Et la tâche n’est pas simple. « Il faut faire comprendre à des collaborateurs plutôt créatifs que la donnée ne ment pas…», ajoute Alexis de Charentenay. A l’aide du Big Data, Adictiz cherche à améliorer l’acquisition de joueurs rentable, la viralité pour aller chercher de nouveaux joueurs et la rétention des joueurs.
« Avec 4 millions d’utilisateurs actifs par mois, nous devons traiter de gros volumes de données pour freiner certains type de joueurs à certains niveau et en accélérer d’autres. L’objectif est de trouver les zones de frustration qui poussent les gens à passer à l’acte d’achat » raconte Alexis de Charentenay.
Chez Cofely, les données servent à évaluer la performance énergétique des bâtiments
Même son de cloche chez Cofely Services du groupe GDF Suez. « Il y a deux ans quand j’ai créé l’activité, il était difficile de dire que nous allions mettre des données à disposition des clients en toute transparence » se souvient Thierry Bouzigues, directeur de Vertuoz de Cofely services.
Il a fallu évangéliser pour expliquer qu’il s’agissait d’apporter un nouveau service au client en valorisant avec lui ses actifs. L’outil Vertuoz, basé sur Microsoft Sql server et Sharepoint, aide les gestionnaires de patrimoine immobilier à avoir une vision et à optimiser l’efficacité énergétique de leur bâtiment qu’il soit public comme une école ou une mairie ou privé comme une entreprise.
Dans le cas de Cofely, même les clients ont parfois rechigné à donner leurs données. « Il faut réaliser un travail d’évangélisation, expliquer que les données ne sont pas utilisées pour faire du ciblage commercial, et qu’elles sont anonymisées quand c’est nécessaire » explique Vincent Bryant, responsable du Big Data chez Cofely.

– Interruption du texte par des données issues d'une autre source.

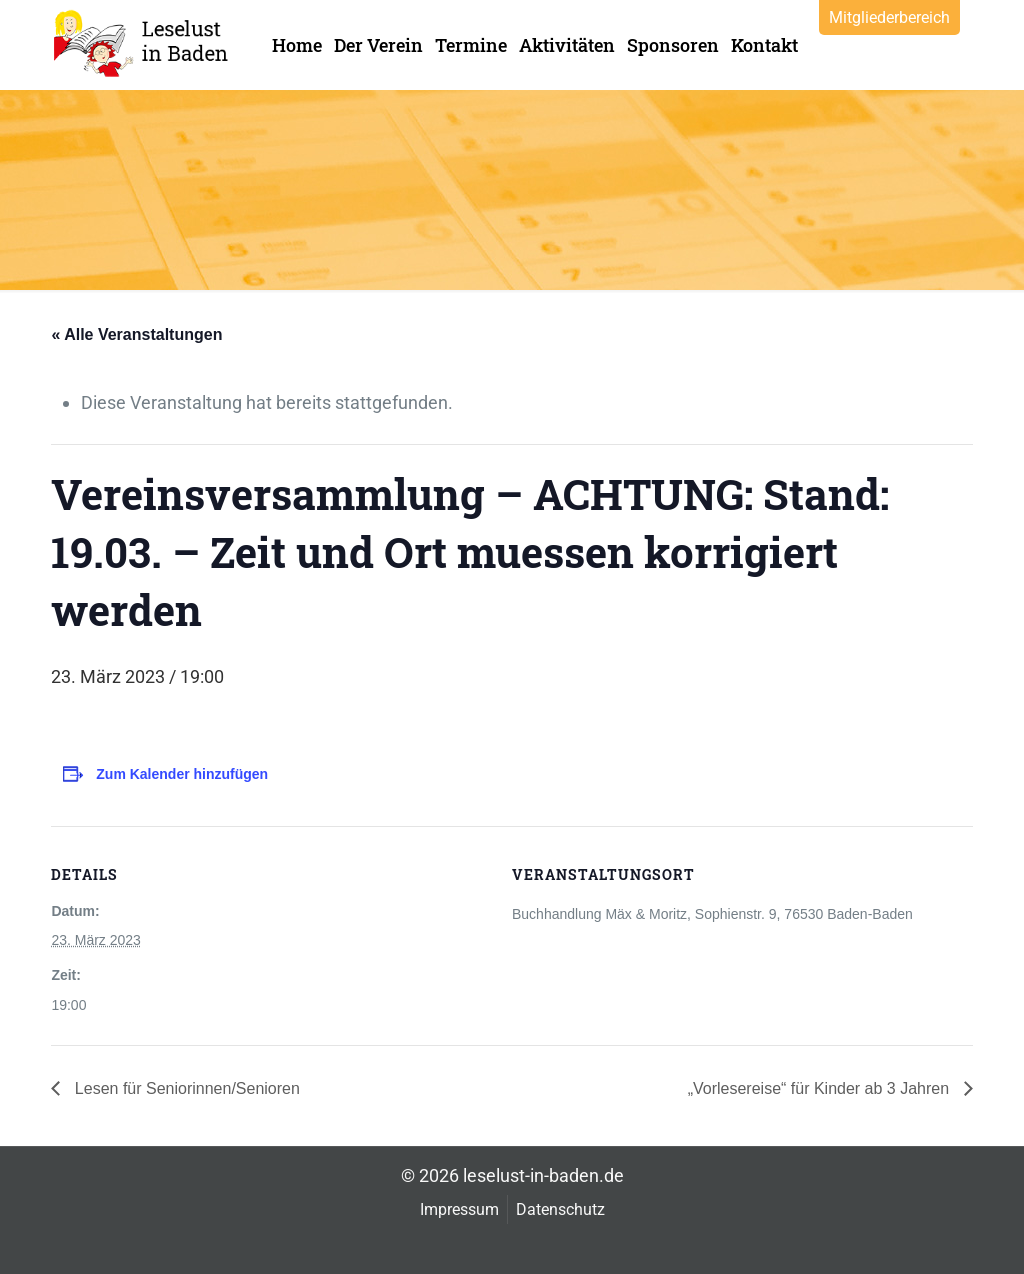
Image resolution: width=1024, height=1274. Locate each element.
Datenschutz (560, 1209)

De fait, les données sont notamment utilisées pour réaliser des benchmark et aider les entreprises à comparer la performance énergétique de leur bâtiment par rapport à des bâtiments similaires. Les données sont collectées soit manuellement, soit via des factures ou par télé-relevés de compteurs et sont parfois croisées avec des données extérieures de météorologie ou issues de l’INSEE.

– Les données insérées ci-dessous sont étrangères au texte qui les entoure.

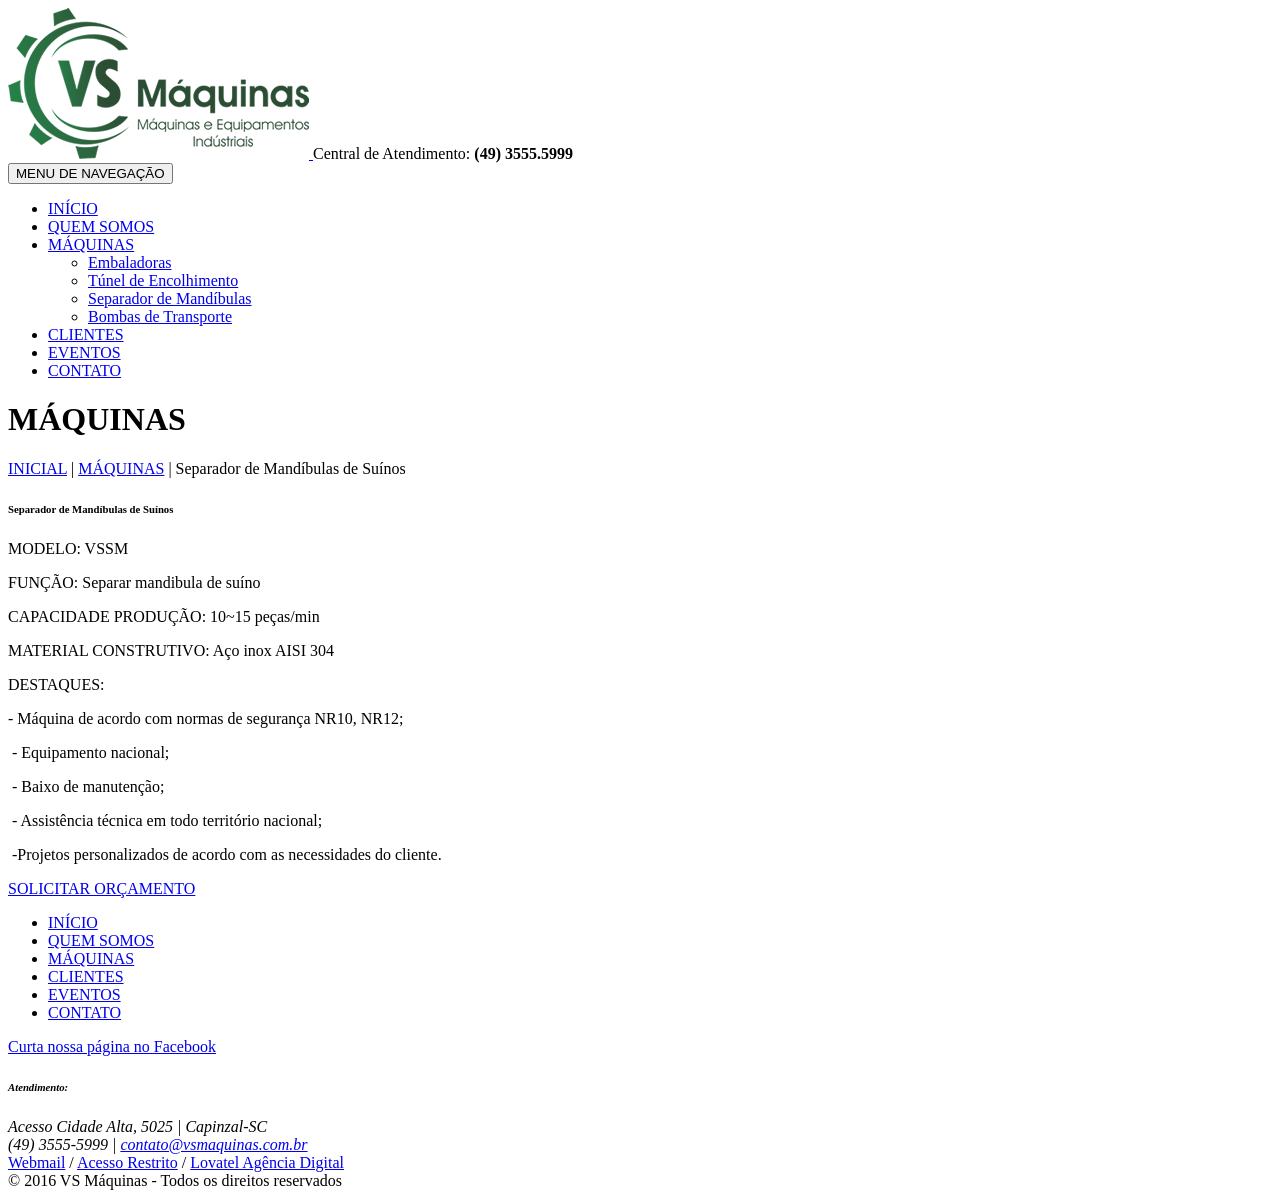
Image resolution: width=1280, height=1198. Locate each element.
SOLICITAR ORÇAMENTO (101, 888)
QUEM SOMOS (101, 226)
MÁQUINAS (91, 244)
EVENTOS (84, 352)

Elles servent pour l’instant uniquement à réaliser des corrélations entre la consommation électrique et les caractéristiques d’un bâtiment. « Mais, nous pourrions imaginer de nouveaux services sur des champs d’activité où nous ne sommes pas encore » anticipe Thierry Bouzygues. Avec un système d’acquisition en temps réel de données, des alertes pourraient par exemple être mise en place lorsqu’un occupant d’un appartement change de comportement par exemple dans son utilisation de l'eau.